Jasmine menoleh. "Aku sungguh tidak menyukai wanita itu."

"Aku pun begitu, Nona," sahut Judy sebagai dukungan. "Dia seperti merampas keluarga ini."

"Tidak juga." Jasmin mengangkat jari telunjuk lalu melenggak menjauh dari balkon. "Bibi Jessy masih belum sepenuhnya menyukai dia karena tak kunjung hamil."

"Benar juga, Nona." Judy ikut masuk. "Lalu apa rencana nona?"

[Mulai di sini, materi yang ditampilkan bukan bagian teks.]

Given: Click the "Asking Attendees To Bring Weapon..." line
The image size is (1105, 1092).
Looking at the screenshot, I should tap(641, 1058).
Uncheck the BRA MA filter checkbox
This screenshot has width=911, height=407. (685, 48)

Jasmine tidak menjawab apa pun selain duduk diam di atas ranjangnya dengan kaki menyilang. Tatapan matanya lurus, ke arah luar di mana pepohonan rindang bergoyang-goyang tertiup angin.

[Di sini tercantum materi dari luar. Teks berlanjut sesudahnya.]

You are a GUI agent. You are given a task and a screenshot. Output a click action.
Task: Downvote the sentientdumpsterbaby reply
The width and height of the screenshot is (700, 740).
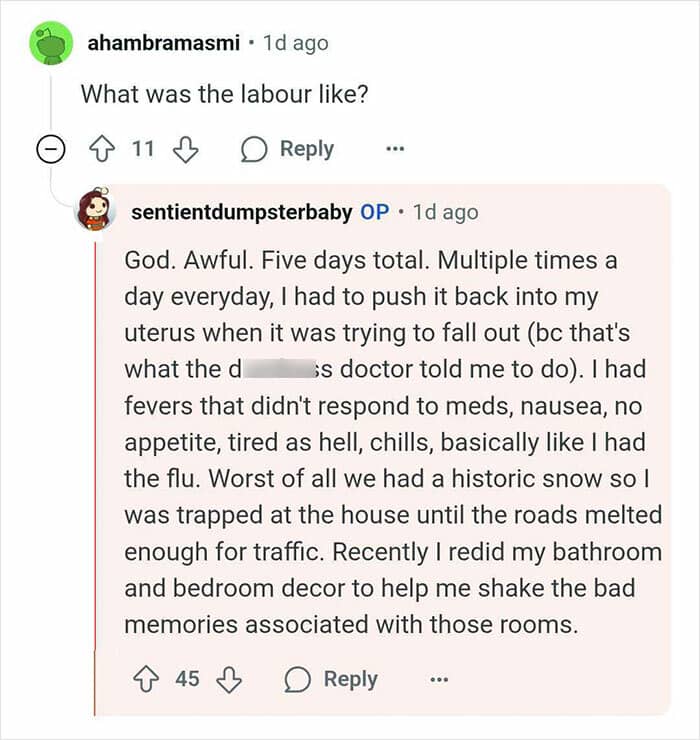tap(229, 680)
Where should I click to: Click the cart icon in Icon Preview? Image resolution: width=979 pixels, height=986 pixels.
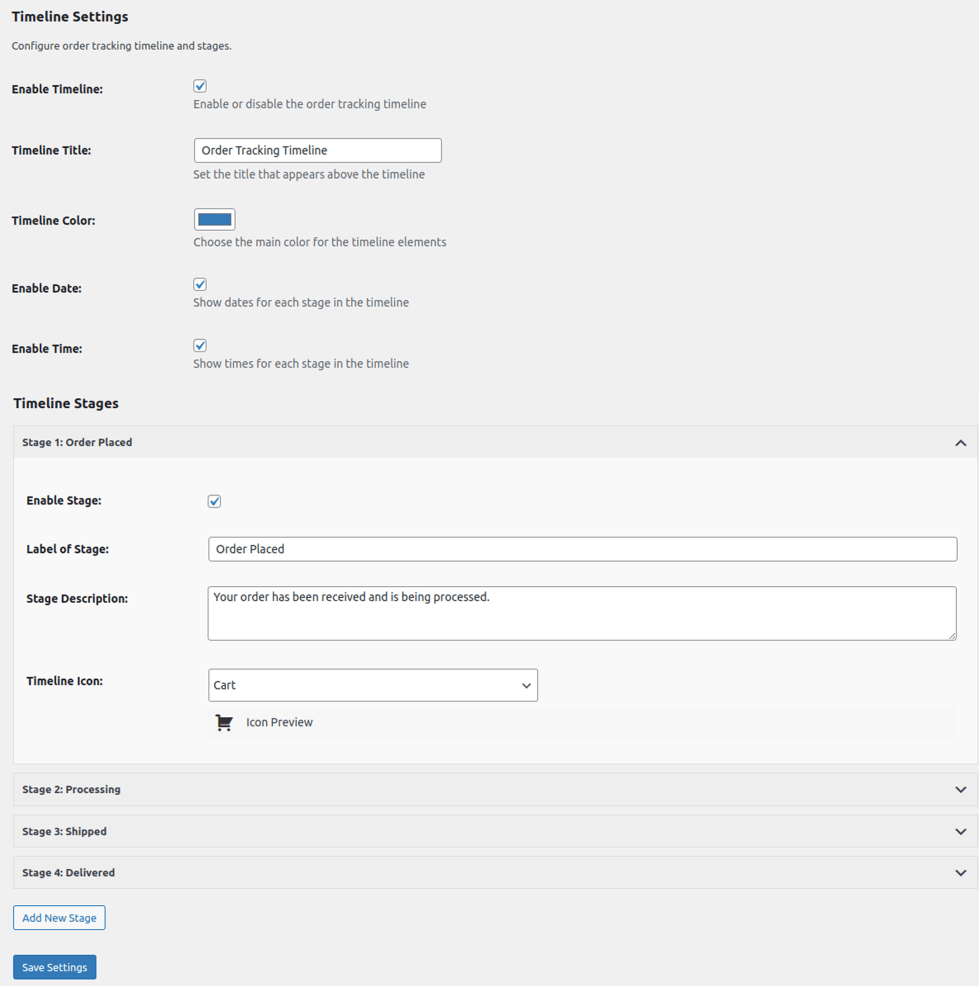[224, 722]
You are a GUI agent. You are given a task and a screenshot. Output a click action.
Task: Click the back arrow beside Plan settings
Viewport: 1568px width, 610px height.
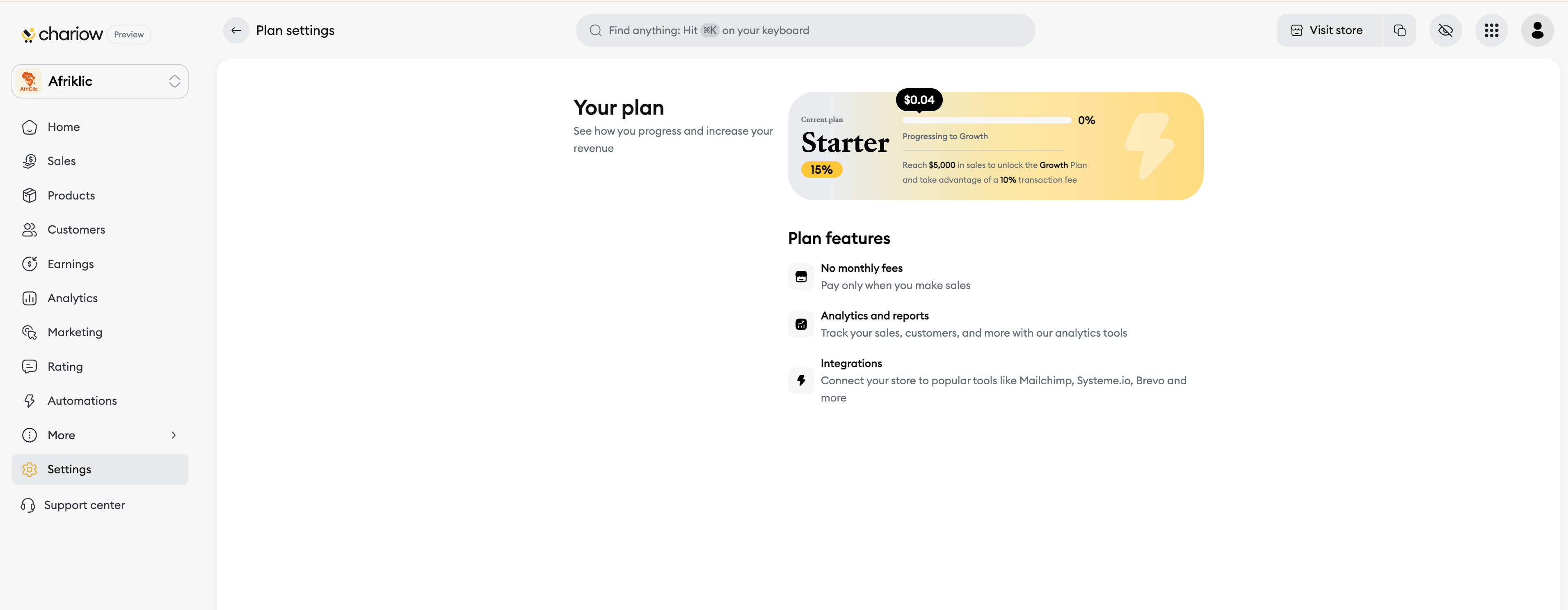tap(236, 30)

Di bawah sana, Aurora sudah sampai di hutan dekat rumah mewahnya. Dia meletakkan keranjang buah di samping tiang ayunan, sementara ia duduk di papan ayunannya.

"Hidupku seperti tidak ada gunanya," celetuk Aurora seraya mengayunkan kaki di atas ayunan.

Krasak!

"Apa itu?"

Seketika kaki Aurora menapak di atas tanah--mengerem--hingga ayunan terhenti. Aurora kemudian melompat turun dan berbalik badan. Dia menatap ke arah semak-semak yang mengarah ke hutan dekat perkebunan.

"Siapa di sana?" seru Aurora dengan waspada.

Aurora terus mengamati, tapi tidak melihat siapa pun di sana. Ia hanya melihat ilalang liar melambai-lampai karena tiupan angin dari balik gerbang besi.

"Mungkin kelinci hutan," celetuknya untuk mengusir rasa takut.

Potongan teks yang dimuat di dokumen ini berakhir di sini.